__EXERCISE DESCRIPTION__
The expected answer is all of the entries, written out exactly.
* * * * * * *
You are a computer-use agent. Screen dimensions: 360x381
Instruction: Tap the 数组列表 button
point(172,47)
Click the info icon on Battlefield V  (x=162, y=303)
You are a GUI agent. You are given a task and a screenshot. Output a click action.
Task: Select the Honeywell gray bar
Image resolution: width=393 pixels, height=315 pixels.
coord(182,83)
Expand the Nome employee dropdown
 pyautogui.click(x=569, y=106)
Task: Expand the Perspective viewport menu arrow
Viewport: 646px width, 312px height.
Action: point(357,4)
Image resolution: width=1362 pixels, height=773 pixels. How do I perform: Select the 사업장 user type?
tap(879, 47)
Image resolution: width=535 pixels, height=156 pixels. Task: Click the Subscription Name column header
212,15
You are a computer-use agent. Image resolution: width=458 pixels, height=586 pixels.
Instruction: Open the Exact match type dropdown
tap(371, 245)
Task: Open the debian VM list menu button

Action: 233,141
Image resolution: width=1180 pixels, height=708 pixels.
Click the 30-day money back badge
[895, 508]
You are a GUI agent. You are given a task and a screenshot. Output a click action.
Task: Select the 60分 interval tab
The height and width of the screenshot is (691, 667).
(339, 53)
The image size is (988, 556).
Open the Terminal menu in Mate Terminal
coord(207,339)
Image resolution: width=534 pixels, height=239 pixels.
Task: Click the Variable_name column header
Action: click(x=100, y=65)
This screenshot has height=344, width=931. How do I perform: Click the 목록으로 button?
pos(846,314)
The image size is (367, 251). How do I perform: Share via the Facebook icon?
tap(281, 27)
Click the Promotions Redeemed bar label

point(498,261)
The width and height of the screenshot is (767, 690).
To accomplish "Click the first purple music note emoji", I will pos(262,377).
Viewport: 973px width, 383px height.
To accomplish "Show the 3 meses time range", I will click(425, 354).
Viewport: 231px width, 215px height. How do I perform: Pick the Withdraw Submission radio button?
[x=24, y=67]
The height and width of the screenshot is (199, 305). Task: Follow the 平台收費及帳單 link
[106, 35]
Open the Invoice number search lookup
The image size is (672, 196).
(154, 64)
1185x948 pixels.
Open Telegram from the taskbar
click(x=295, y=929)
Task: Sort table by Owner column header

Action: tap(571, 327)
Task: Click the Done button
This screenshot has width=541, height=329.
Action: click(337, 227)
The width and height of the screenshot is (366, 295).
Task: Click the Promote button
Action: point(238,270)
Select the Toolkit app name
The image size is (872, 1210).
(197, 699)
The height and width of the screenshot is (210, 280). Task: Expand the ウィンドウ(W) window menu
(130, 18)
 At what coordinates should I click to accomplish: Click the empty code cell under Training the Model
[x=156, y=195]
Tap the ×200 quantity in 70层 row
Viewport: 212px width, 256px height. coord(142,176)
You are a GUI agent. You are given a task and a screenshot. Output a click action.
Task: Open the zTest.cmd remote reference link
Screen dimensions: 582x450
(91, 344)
* * * * * * *
__EXERCISE ANSWER__
You are a computer-use agent. Screen dimensions: 360x381
Instruction: Tap the 数组列表 button
point(172,47)
Click the info icon on Battlefield V  (x=162, y=303)
You are a GUI agent. You are given a task and a screenshot. Output a click action.
Task: Select the Honeywell gray bar
Image resolution: width=393 pixels, height=315 pixels.
coord(182,83)
Expand the Nome employee dropdown
 pyautogui.click(x=569, y=106)
Task: Expand the Perspective viewport menu arrow
Viewport: 646px width, 312px height.
Action: point(357,4)
Image resolution: width=1362 pixels, height=773 pixels. How do I perform: Select the 사업장 user type?
tap(879, 47)
Image resolution: width=535 pixels, height=156 pixels. Task: Click the Subscription Name column header
212,15
You are a computer-use agent. Image resolution: width=458 pixels, height=586 pixels.
Instruction: Open the Exact match type dropdown
tap(371, 245)
Task: Open the debian VM list menu button

Action: 233,141
Image resolution: width=1180 pixels, height=708 pixels.
Click the 30-day money back badge
[895, 508]
You are a GUI agent. You are given a task and a screenshot. Output a click action.
Task: Select the 60分 interval tab
The height and width of the screenshot is (691, 667).
(339, 53)
The image size is (988, 556).
Open the Terminal menu in Mate Terminal
coord(207,339)
Image resolution: width=534 pixels, height=239 pixels.
Task: Click the Variable_name column header
Action: click(x=100, y=65)
This screenshot has height=344, width=931. How do I perform: Click the 목록으로 button?
pos(846,314)
The image size is (367, 251). How do I perform: Share via the Facebook icon?
tap(281, 27)
Click the Promotions Redeemed bar label

point(498,261)
The width and height of the screenshot is (767, 690).
To accomplish "Click the first purple music note emoji", I will pos(262,377).
Viewport: 973px width, 383px height.
To accomplish "Show the 3 meses time range", I will click(425, 354).
Viewport: 231px width, 215px height. How do I perform: Pick the Withdraw Submission radio button?
[x=24, y=67]
The height and width of the screenshot is (199, 305). Task: Follow the 平台收費及帳單 link
[106, 35]
Open the Invoice number search lookup
The image size is (672, 196).
(154, 64)
1185x948 pixels.
Open Telegram from the taskbar
click(x=295, y=929)
Task: Sort table by Owner column header

Action: tap(571, 327)
Task: Click the Done button
This screenshot has width=541, height=329.
Action: click(337, 227)
The width and height of the screenshot is (366, 295).
Task: Click the Promote button
Action: point(238,270)
Select the Toolkit app name
The image size is (872, 1210).
(197, 699)
The height and width of the screenshot is (210, 280). Task: Expand the ウィンドウ(W) window menu
(130, 18)
 At what coordinates should I click to accomplish: Click the empty code cell under Training the Model
[x=156, y=195]
Tap the ×200 quantity in 70层 row
Viewport: 212px width, 256px height. coord(142,176)
You are a GUI agent. You are given a task and a screenshot. Output a click action.
Task: Open the zTest.cmd remote reference link
Screen dimensions: 582x450
(91, 344)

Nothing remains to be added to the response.